Задание:
Перепишите без изменений отрывок из приведенной ниже беседы о Елизавете Яковлевне: начните со слов «Н.Г.: А она» и закончите словами «ничего не знала.».

Цитируемый текст:

· · ·

Шрифт:
Н.Г.: Елизавета Яковлевна была верующая. Поразительно!
Н.Д.: Очень верующая! Я думаю, ее христианство еще от Зинаиды Митрофановны шло. Она была дочерью священника. Они обе были абсолютные, настоящие, стопроцентные христиане. У Али в воспоминаниях, помните: «Лиля, солнце семьи». Вот она действительно солнце была. Помогала в своем искусстве, в режиссуре своей — это высший класс! Ее учеником был Эфрос, а я потом была артисткой у Эфроса. И вот теперь я уже понимаю, как объяснить студентам суть роли, когда выстраивается некая внутренняя линия: сначала ты понимаешь, что делаешь, а потом — как это сделать. Это как арыки, я всегда ребятам говорю: «Надо строить ирригационные сооружения, а потом по ним воду пускать».
Кстати, Елизавета Яковлевна тоже очень любила Сашку. Он подсаживался к ней, и она вспоминала, как сидела на коленях у отца, деда не очень помнила, ведь дед их не принимал, а потом простил…
Н.Г.: Наверное, религиозность Елизаветы Яковлевны началась уже после всех несчастий?
Н.Д.: Я думаю, да. Но ведь я не могла понять. С какого-то времени я поняла, что она золовка Марины Ивановны Цветаевой. Но пережить Мура, Алю, Марину, Сережу… Все это — и свет, всегда свет.
Н.Г.: А она вообще когда-нибудь говорила про их семью?
Н.Д.: Ни-ког-да. С папой говорила… Понимаете, я вообще до пятьдесят третьего года ничего не знала.
Н.Г.: А когда Марина стала известной и начался безумный шум вокруг ее имени, она как-то комментировала, говорила что-то по этому поводу?

· · ·

Содержание набора данных:
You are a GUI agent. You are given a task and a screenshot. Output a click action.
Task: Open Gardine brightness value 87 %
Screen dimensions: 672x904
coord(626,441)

· · ·

Итоговый ответ:
Н.Г.: А она вообще когда-нибудь говорила про их семью?
Н.Д.: Ни-ког-да. С папой говорила… Понимаете, я вообще до пятьдесят третьего года ничего не знала.